» **Extract**
* * * *

Dean Tony La Viña is an international environmental lawyer and expert. He is a veteran negotiator for the Philippines in many environmental conferences. This is part of a series of reflections he will share on the outcomes of the United Nations Conference on Sustainable Development, held in Rio de Janeiro, Brazil last week and what it means to the Philippines and the world.

Dean Tony La ViñaIn Rio de Janiero, Brazil on June 22, the last day of the United Nations Conference on Sustainable Development, representatives of 188 governments (practically all countries) approved the outcome document of the conference entitled “The Future We Want”.

The official conference, also known as the Rio +20 Conference, because it was convened on the 20th anniversary of the 1992 Earth Summit held also in the same city, was attended by heads of states and other high level officials and was preceded by months of negotiations over the outcome document.

The question now is – does “The Future We Want” meet our expectations? Does it advance sustainable development globally and in the countries where it is needed most, the poorest and less developed countries? Will it lead to more effective environmental protection and more sustainable economic systems? Does it improve global, regional and national environmental governance? And most of all, is the future outlined in the outcome document what we – as a global community of states, peoples, communities and citizens – really want.

* * * *

» **Information provided**
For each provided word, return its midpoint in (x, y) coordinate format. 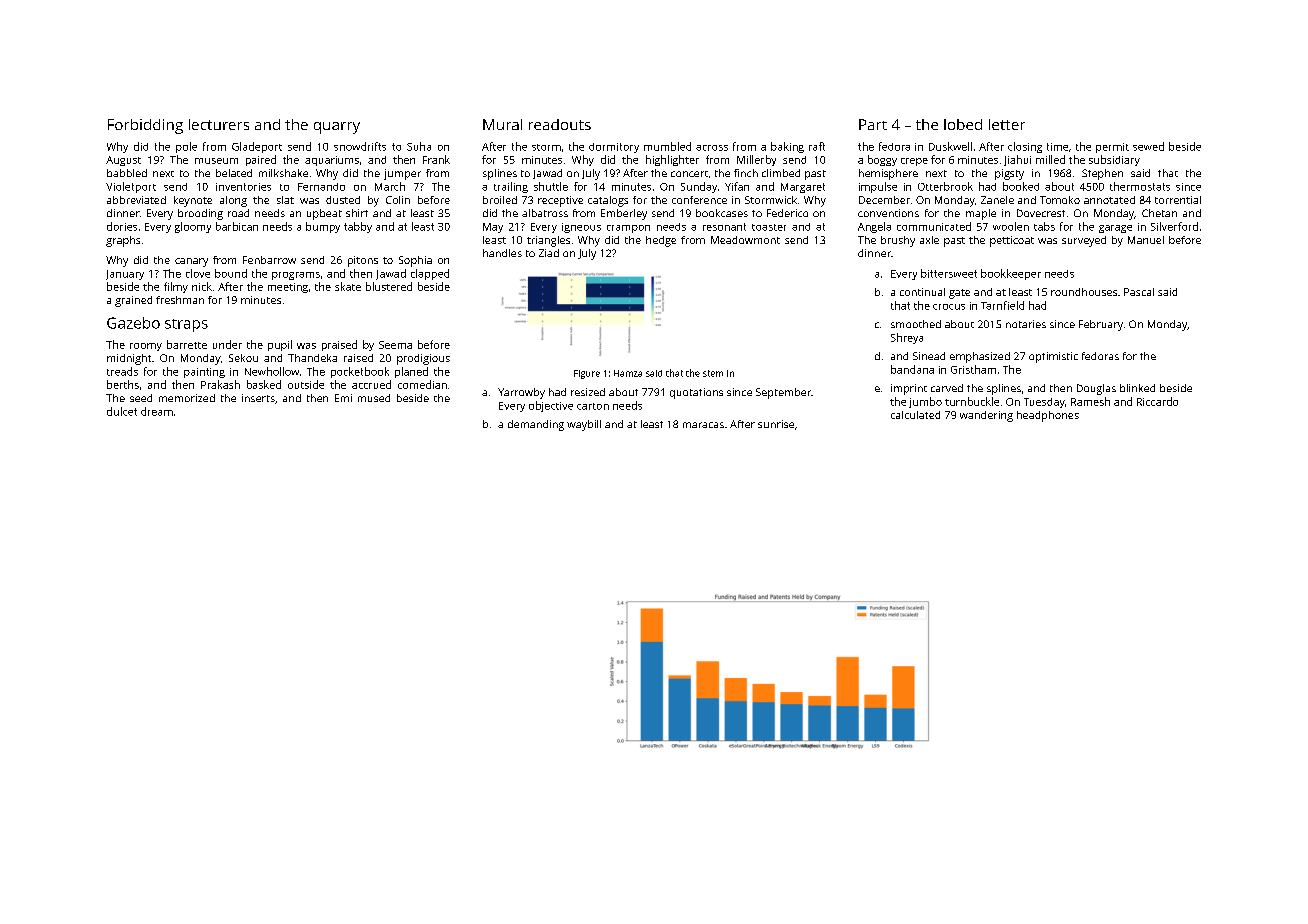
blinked (1137, 388)
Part (873, 124)
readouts (560, 124)
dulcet (122, 411)
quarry (337, 128)
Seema (395, 345)
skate (348, 286)
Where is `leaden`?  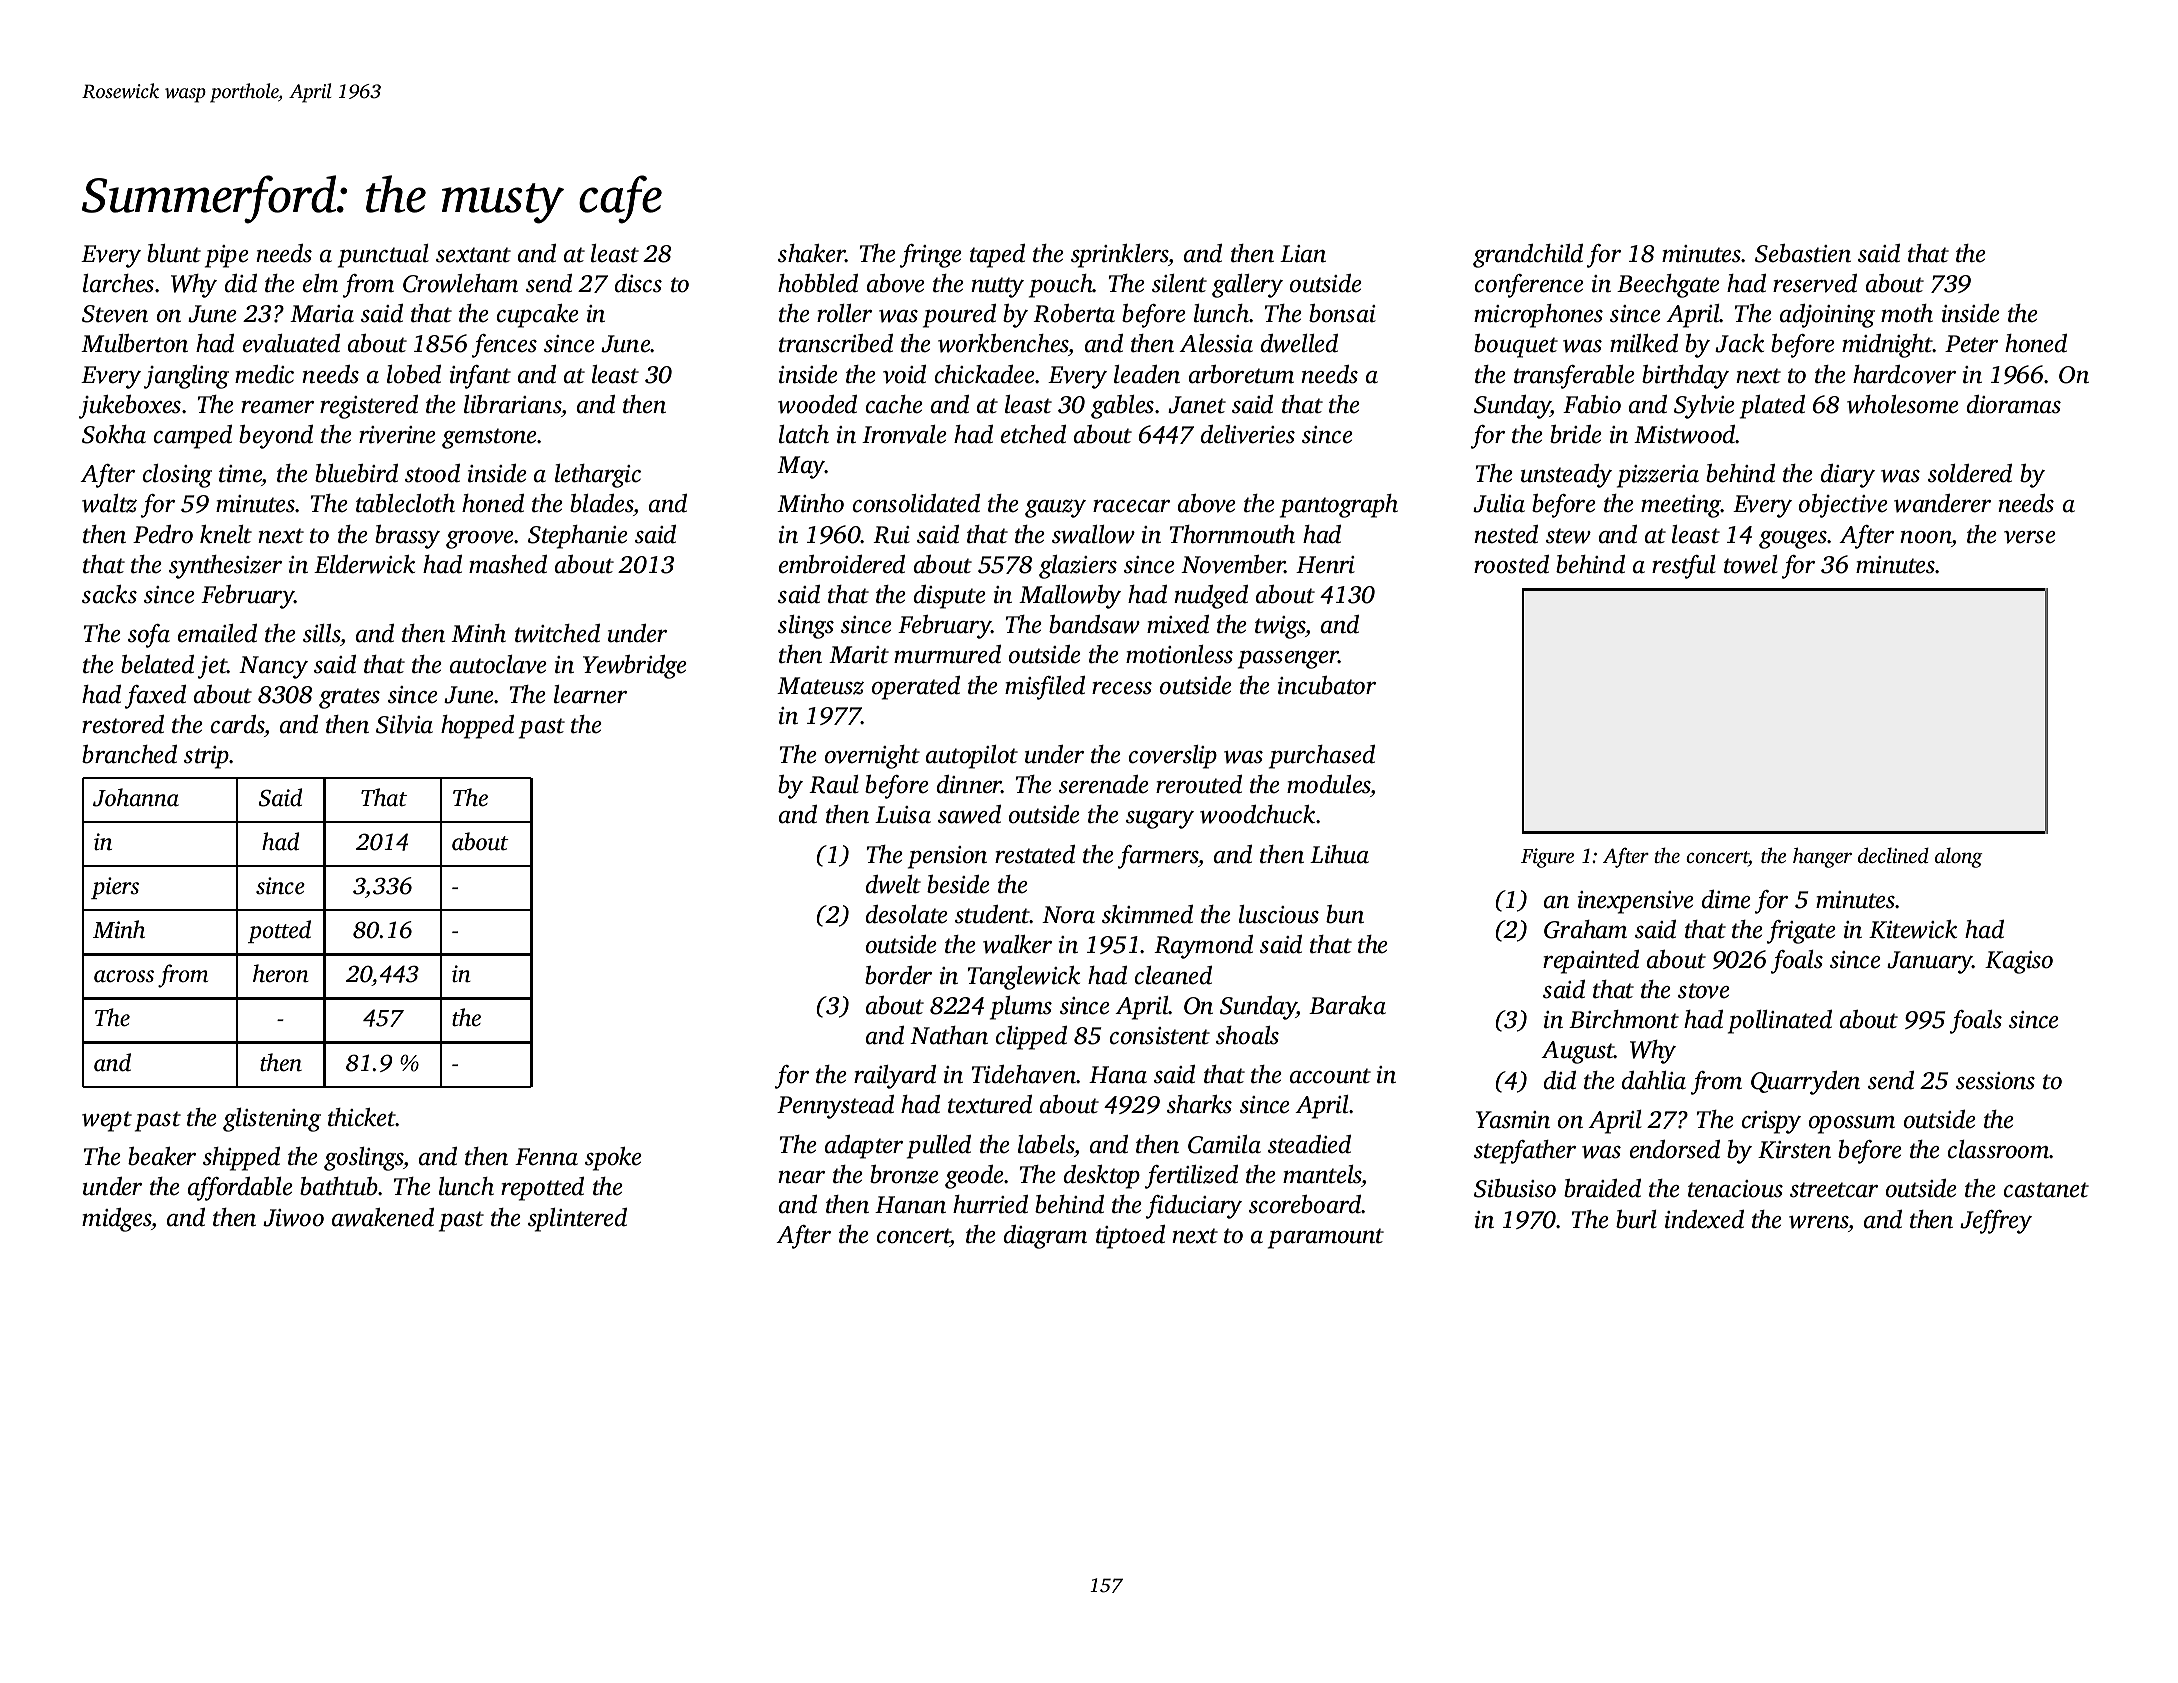
leaden is located at coordinates (1147, 374).
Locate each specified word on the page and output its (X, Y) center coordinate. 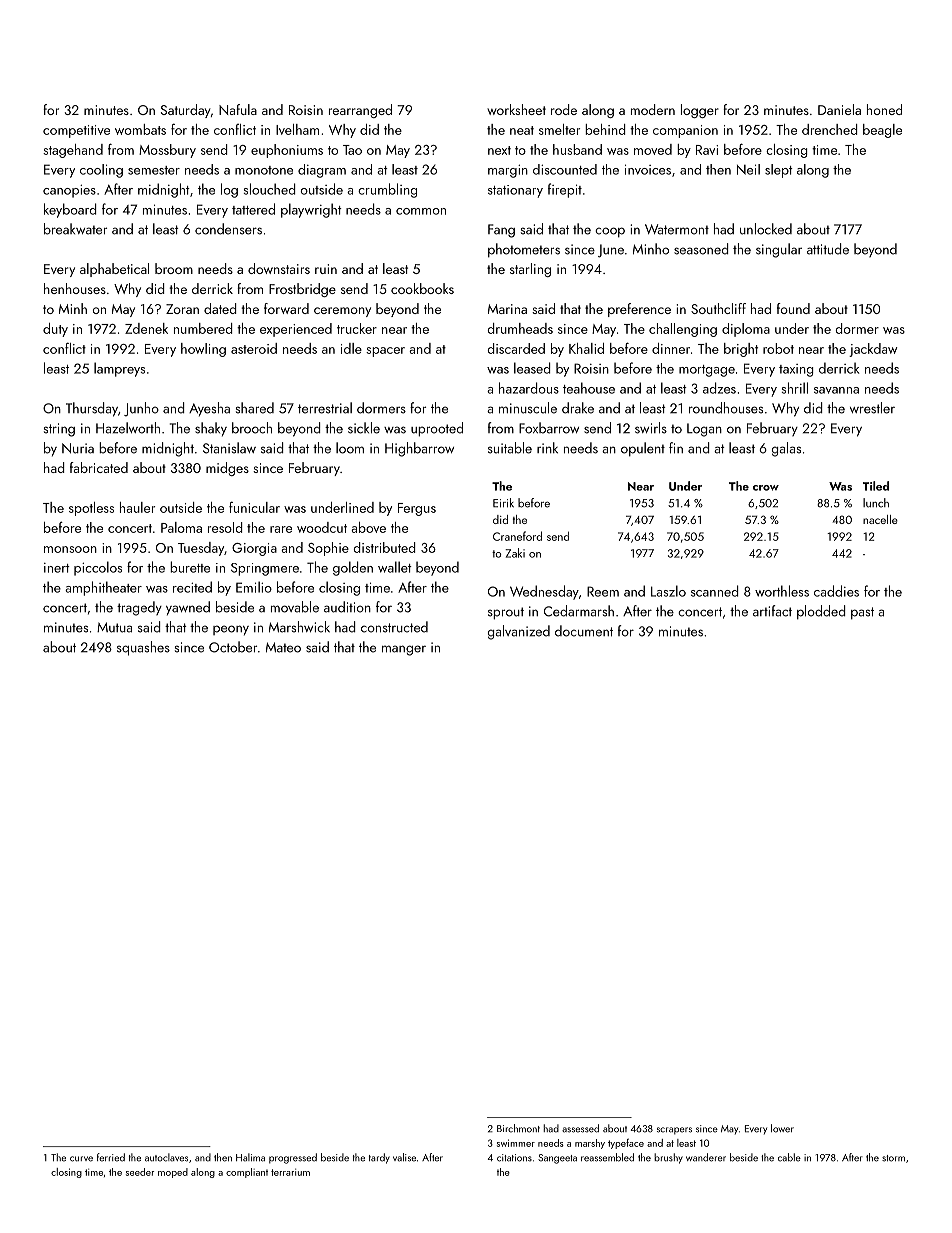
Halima (250, 1157)
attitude (828, 249)
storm (893, 1158)
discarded (516, 348)
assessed (580, 1128)
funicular (254, 507)
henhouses (75, 288)
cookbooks (422, 288)
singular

* * * *

» **Required task A**
Reproduce verbatim the stretch of the Rio+20 article from "The official conference, also" through "the outcome document.".
» **Required task B**
According to the Rio+20 article, how many governments approved the outcome document on the last day of the conference?
» **Required task C**
Using the Rio+20 article, explain why the official conference was also known as the Rio +20 Conference.

» **Correct output A**
The official conference, also known as the Rio +20 Conference, because it was convened on the 20th anniversary of the 1992 Earth Summit held also in the same city, was attended by heads of states and other high level officials and was preceded by months of negotiations over the outcome document.

» **Correct output B**
Representatives of 188 governments approved it.

» **Correct output C**
It was called the Rio +20 Conference because it was convened on the 20th anniversary of the 1992 Earth Summit, which had also been held in Rio de Janeiro.